Haneke on Ageing, Loss – and Liebe
Austrian director Michael Haneke secures another Cannes award with his opus on love
Jan 14, 2013

Director Haneke with Riva and Trintignant in Palme d’Or winner Liebe (Photo: Photos: Filmladen)
Austrian film enthusiasts couldn’t believe their ears last 27 May, when the jury at the Cannes Film Festival awarded Michael Haneke the prestigious Palme d’Or for the second time in four years, this time for Amour (distributed here as Liebe, in the English-speaking world as Love), a joint production of companies in France, Germany and Austria, with the participation of eight television broadcasters.
The success came on the heels of a Golden Globe coup in 2010 honouring Haneke’s powerful Das Weiße Band and an Oscar for Burgtheater pillar Christoph Waltz’s brilliant supporting role in Inglourious Basterds. Haneke had already joined the list of Palmarès in Cannes for Das Weiße Band (Palme d’Or) in 2009, Caché (Best Director) in 2005, and La Pianiste (Grand Prix) in 2001.
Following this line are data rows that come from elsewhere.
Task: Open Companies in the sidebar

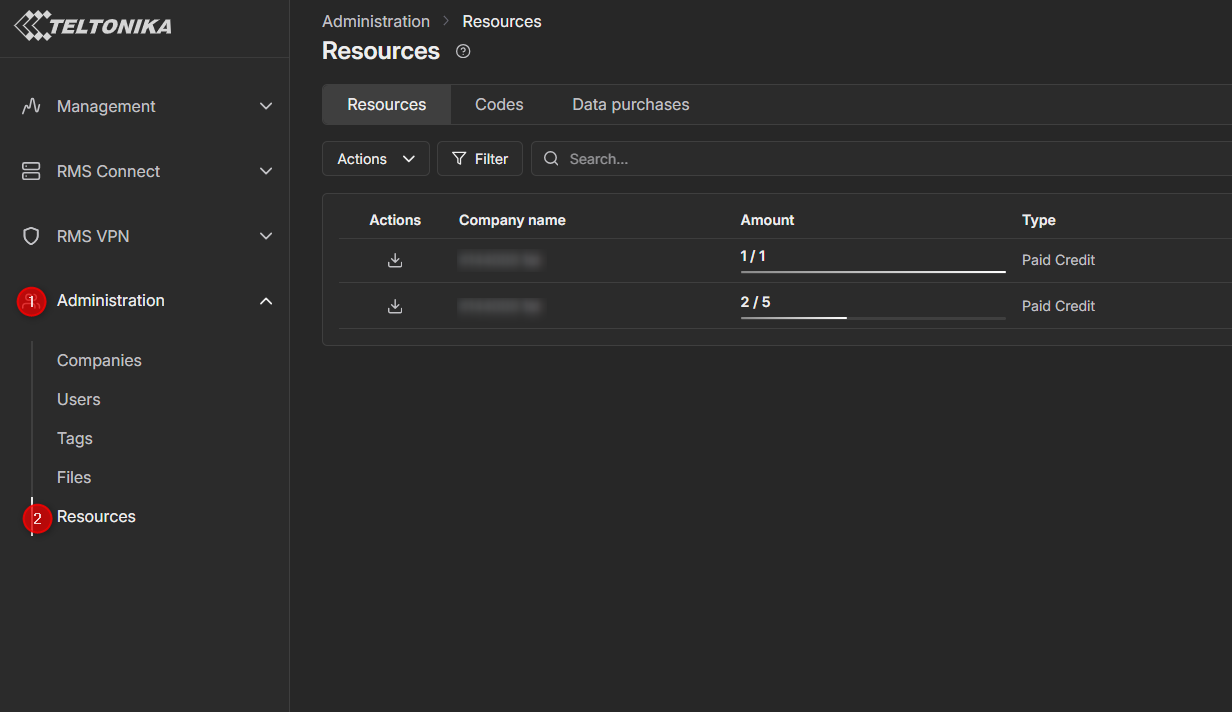Action: click(99, 360)
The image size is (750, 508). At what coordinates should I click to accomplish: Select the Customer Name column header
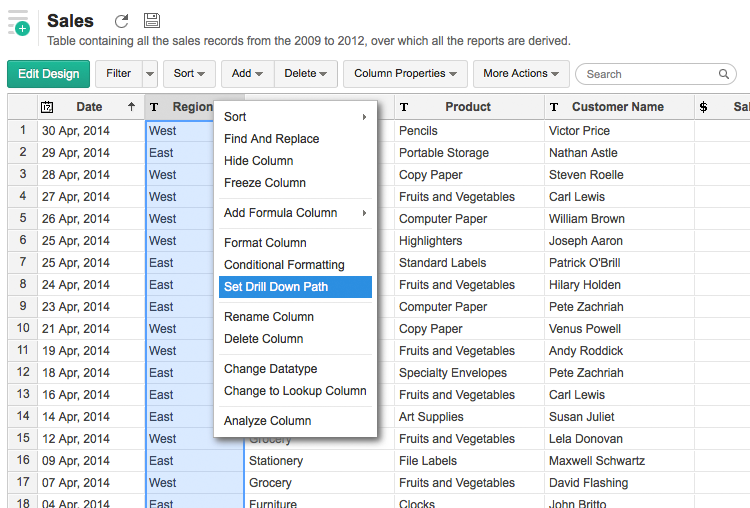pos(617,107)
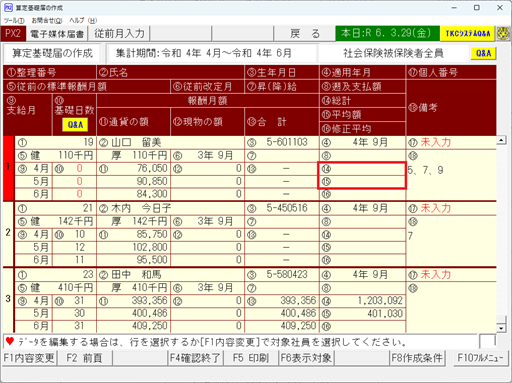The width and height of the screenshot is (512, 383).
Task: Click the Q&A button beside 社会保険被保険者全員
Action: pos(483,53)
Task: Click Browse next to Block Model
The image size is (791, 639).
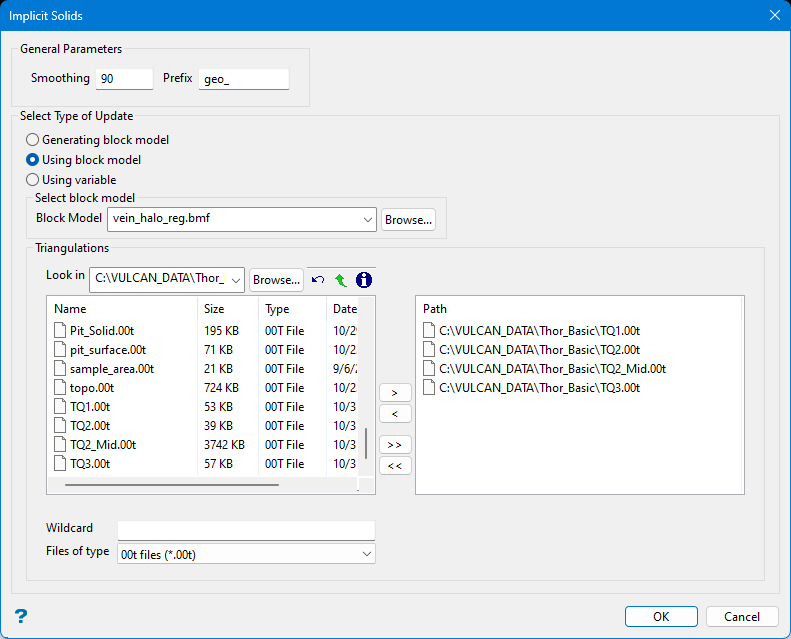Action: point(408,220)
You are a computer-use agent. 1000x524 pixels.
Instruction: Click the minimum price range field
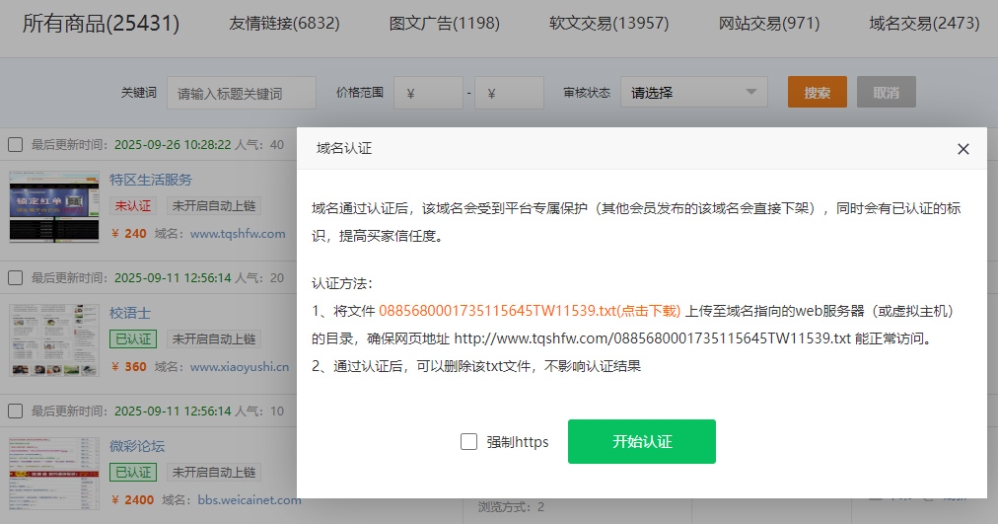tap(429, 93)
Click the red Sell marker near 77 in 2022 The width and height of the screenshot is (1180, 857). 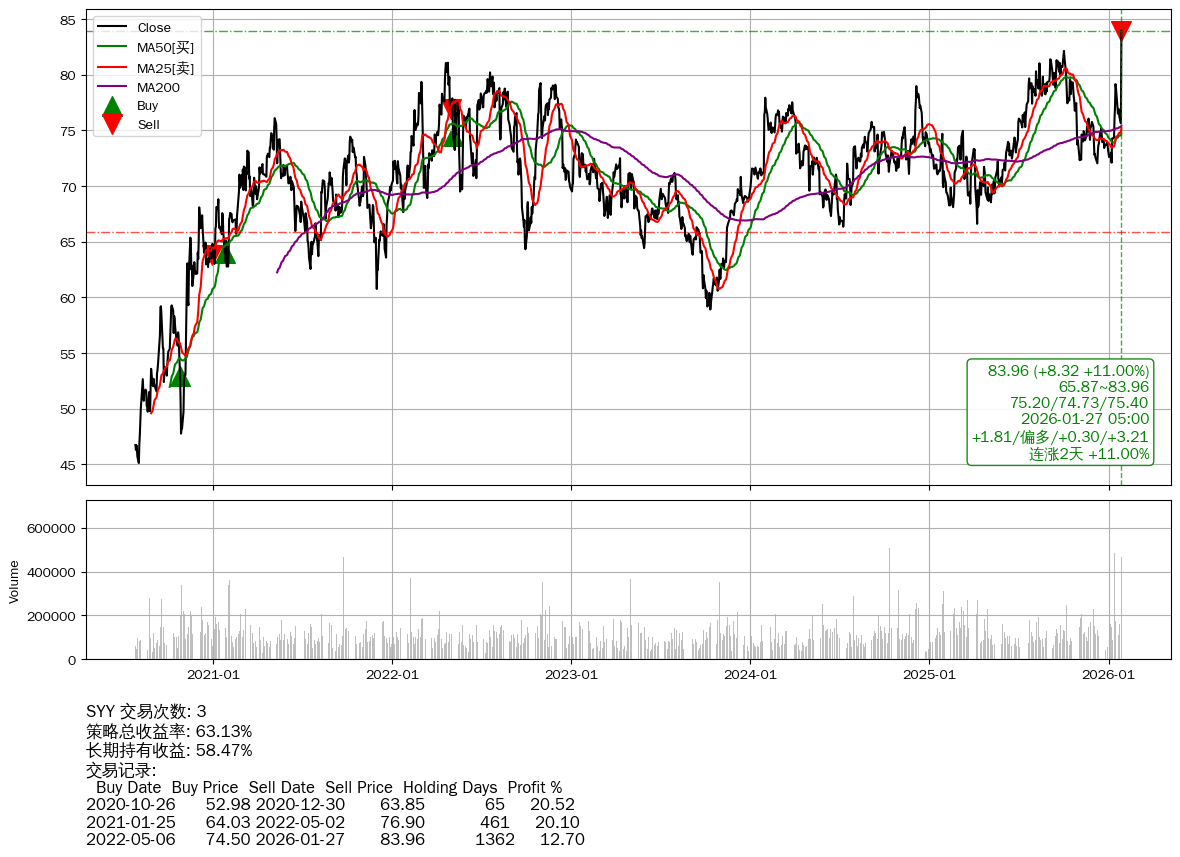[452, 108]
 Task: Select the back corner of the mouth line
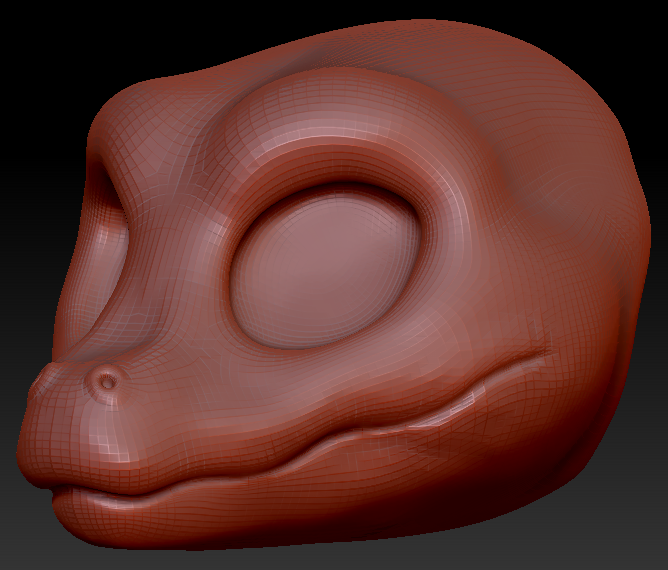tap(543, 353)
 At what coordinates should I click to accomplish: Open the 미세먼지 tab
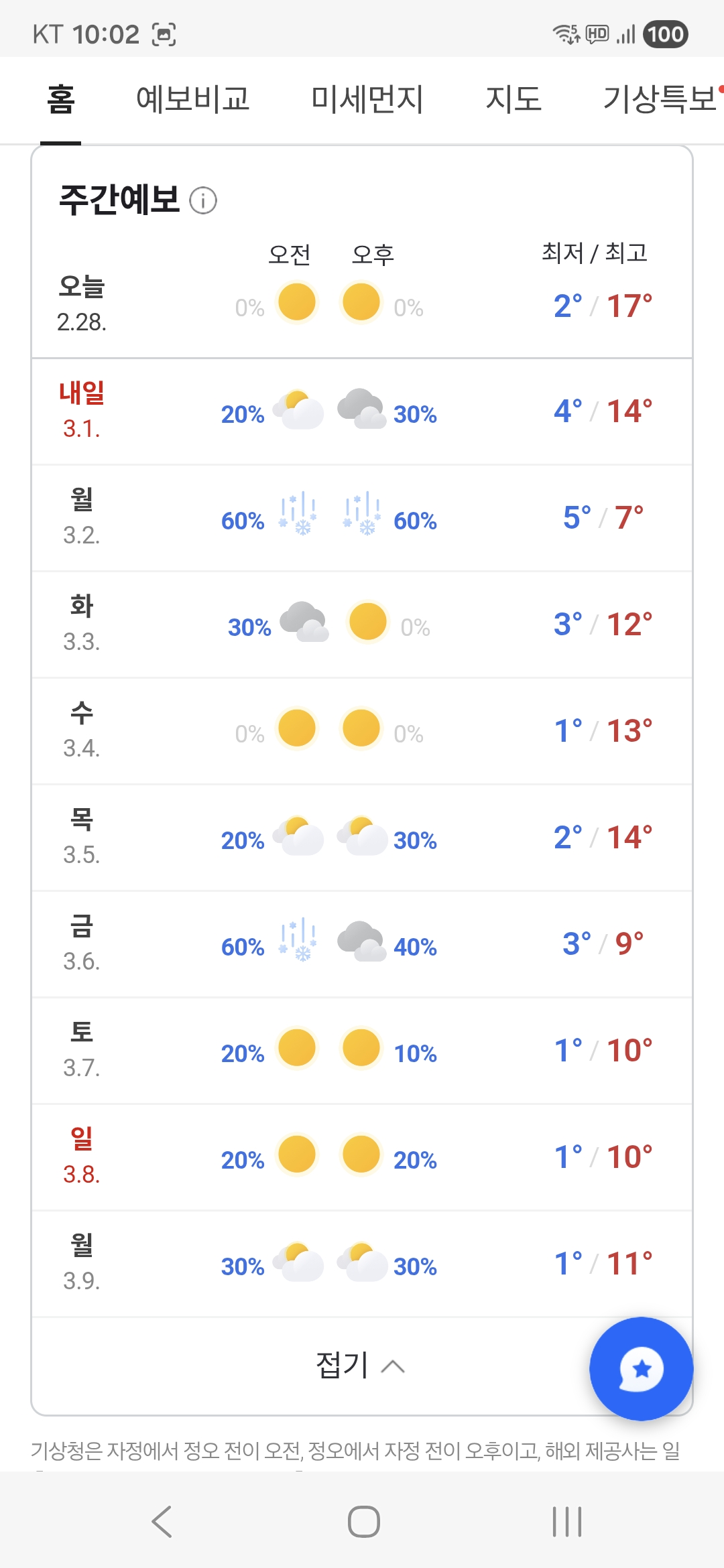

How does a director keep a streak like that alive? With love, it seems – for the cinema, for the public, and most of all, for his characters. The narrative of Liebe revolves around the elderly couple Georges and Anne Laurent, played by two veterans of the screen: Jean-Louis Trintignant and Emanuelle Riva. Among many famed performances, he starred in Les Liaisons dangereuses with Jeanne Moreau in 1959, and she in Duras’ Hiroshima mon amourin the same year.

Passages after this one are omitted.